Object storage (storage_base.py)

Read and write files (CSV, Parquet, JSON) on cloud or self-hosted object storage. Used by the Lakehouse layer and managed folders.

  • Amazon S3 (s3_storage.py)
  • Google Cloud Storage (gcs_storage.py)
  • Alibaba Cloud OSS (oss_storage.py) — must use virtual-hosted style; path-style is not honored. Access Points are VPC-only and do not work for cross-region clients.

Vector stores (vector_store.py)

Persistent vector indices for the Knowledge Base and RAG features.

  • ChromaDB (chroma_store.py) — embedded by default at $DATA_DIR/chroma/. Optional dependency installed via --install-plugins.
  • FAISS (faiss_store.py) — flat-file index. Faster for in-memory workloads, no server. Optional dependency.

LLM providers (llm_base.py)

Language model APIs. Used by Agent Builder, the SQL chat surface, and Knowledge Base retrieval.

  • OpenAI (openai_llm.py) — openai SDK; supports GPT-4, GPT-4o, GPT-4-turbo, embeddings.
  • Anthropic (anthropic_llm.py) — Claude models.
  • Ollama (ollama_llm.py) — self-hosted models. Configure with the URL of your Ollama server and a model name.

Other

  • REST API (rest_api.py) — generic HTTP connector with header / query / body templating. Useful when no first-class connector exists.
  • CSV upload (csv_upload.py) — accepts user-uploaded CSVs and writes them as managed datasets. Subject to client_max_body_size (default 200 MB).
  • Elasticsearch (elasticsearch.py) — full-text search and aggregations.
  • n8n webhook (n8n_webhook.py) — fires events to an n8n workflow.
  • Twilio messaging (twilio_messaging.py) — sends WhatsApp messages via the Twilio API. Used by the send_whatsapp agent tool.

Configuring a connector

In the platform UI:

  1. Open Connectors under the org switcher (org admins only).
  2. Click + New Connector and pick the family.
  3. Fill in the connection parameters. Sensitive fields (passwords, API keys) are encrypted at rest using the org's licensed sign key.
  4. Test verifies the connection without saving. Successful test results land in the test history pane.
  5. Save writes the connector to data_connectors. It is now selectable when creating datasets, recipes, or agent tools.

Programmatically:

curl -X POST https://platform.your-domain.com/api/connectors \
-H "Authorization: Bearer $TOKEN" \
-H "Content-Type: application/json" \
-d '{
"name": "Production Postgres",
"type": "postgresql",
"config": {
"host": "db.example.com",
"port": 5432,
"database": "analytics",
"username": "honeyframe_ro",
"password": "<redacted>",
"sslmode": "require"
}
}'

Permission model

Connectors are organization-level resources with no per-connector ACL. Anyone in the organization can see the list of connectors and reference them when building datasets. Sharing of the data flows through datasets — see Users & Groups — not connectors.

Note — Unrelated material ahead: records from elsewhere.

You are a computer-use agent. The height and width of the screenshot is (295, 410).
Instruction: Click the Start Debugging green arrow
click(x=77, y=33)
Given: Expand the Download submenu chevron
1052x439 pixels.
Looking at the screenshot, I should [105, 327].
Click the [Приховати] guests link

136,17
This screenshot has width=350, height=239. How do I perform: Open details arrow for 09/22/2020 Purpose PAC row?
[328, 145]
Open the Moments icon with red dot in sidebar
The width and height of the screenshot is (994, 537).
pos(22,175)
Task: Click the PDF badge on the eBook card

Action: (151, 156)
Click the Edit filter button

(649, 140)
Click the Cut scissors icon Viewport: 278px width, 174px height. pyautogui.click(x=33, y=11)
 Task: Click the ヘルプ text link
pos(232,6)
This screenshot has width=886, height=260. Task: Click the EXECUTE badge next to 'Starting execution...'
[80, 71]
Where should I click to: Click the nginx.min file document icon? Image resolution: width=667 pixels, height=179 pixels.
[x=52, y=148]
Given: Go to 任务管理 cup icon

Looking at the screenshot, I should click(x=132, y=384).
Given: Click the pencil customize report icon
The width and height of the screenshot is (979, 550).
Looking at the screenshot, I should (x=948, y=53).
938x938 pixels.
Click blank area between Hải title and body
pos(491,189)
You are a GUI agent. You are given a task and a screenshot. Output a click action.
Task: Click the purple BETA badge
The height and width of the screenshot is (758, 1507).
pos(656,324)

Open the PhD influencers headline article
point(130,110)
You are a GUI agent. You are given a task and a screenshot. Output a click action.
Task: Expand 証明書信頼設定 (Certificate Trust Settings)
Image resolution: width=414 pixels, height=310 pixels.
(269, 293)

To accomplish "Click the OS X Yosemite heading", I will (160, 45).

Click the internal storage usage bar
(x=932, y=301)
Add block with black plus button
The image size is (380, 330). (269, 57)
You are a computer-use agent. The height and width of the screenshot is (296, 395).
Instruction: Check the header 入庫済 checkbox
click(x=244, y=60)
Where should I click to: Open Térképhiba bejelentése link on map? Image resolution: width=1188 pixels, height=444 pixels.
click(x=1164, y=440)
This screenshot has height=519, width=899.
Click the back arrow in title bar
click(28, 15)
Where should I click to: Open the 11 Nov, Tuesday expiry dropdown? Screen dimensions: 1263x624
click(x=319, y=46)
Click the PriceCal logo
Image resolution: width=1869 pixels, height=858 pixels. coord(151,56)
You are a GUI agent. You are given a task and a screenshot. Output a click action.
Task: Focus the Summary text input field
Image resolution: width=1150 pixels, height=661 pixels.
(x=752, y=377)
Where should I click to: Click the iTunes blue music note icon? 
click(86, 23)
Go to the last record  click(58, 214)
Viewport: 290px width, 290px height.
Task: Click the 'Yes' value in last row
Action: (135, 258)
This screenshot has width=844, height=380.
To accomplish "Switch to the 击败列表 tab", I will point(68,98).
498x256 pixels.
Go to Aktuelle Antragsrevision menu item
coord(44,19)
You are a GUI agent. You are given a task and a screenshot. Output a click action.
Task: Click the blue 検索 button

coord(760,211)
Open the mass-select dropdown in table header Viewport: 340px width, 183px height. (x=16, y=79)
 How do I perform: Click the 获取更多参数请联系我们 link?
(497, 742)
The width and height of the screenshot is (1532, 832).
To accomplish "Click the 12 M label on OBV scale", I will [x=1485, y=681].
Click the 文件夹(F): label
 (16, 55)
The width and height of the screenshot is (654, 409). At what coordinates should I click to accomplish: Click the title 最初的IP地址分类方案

This intentionally mirrors the Dataiku model: the connector is a credential, the dataset is the unit of access control.

Adding a new connector type

  1. Create paas/backend/connectors/<name>.py subclassing the appropriate base (SQLBase, StorageBase, LLMBase, VectorStoreBase).
  2. Implement the required methods (test, read_schema, read_rows, etc. — see the existing connectors for examples).
  3. Register the class in paas/backend/connectors/registry.py.
  4. Add a frontend definition under paas/frontend/src/pages/ConnectorsPage.tsx — defines the form fields shown when creating a connector.
  5. Add a unit test covering test() and one read or write path.

The platform's connector framework does not require a server restart for new types — registry registration happens at import time.

Connection pooling

SQL connectors maintain per-process connection pools. The defaults are conservative (5 idle, 20 max) and tuned for the platform's mostly-read workload. Tune on a per-connector basis via the connector config:

{
"pool_size": 10,
"max_overflow": 30,
"pool_recycle": 1800
}

Object-storage and HTTP connectors use the underlying SDK's pooling — typically a per-thread session.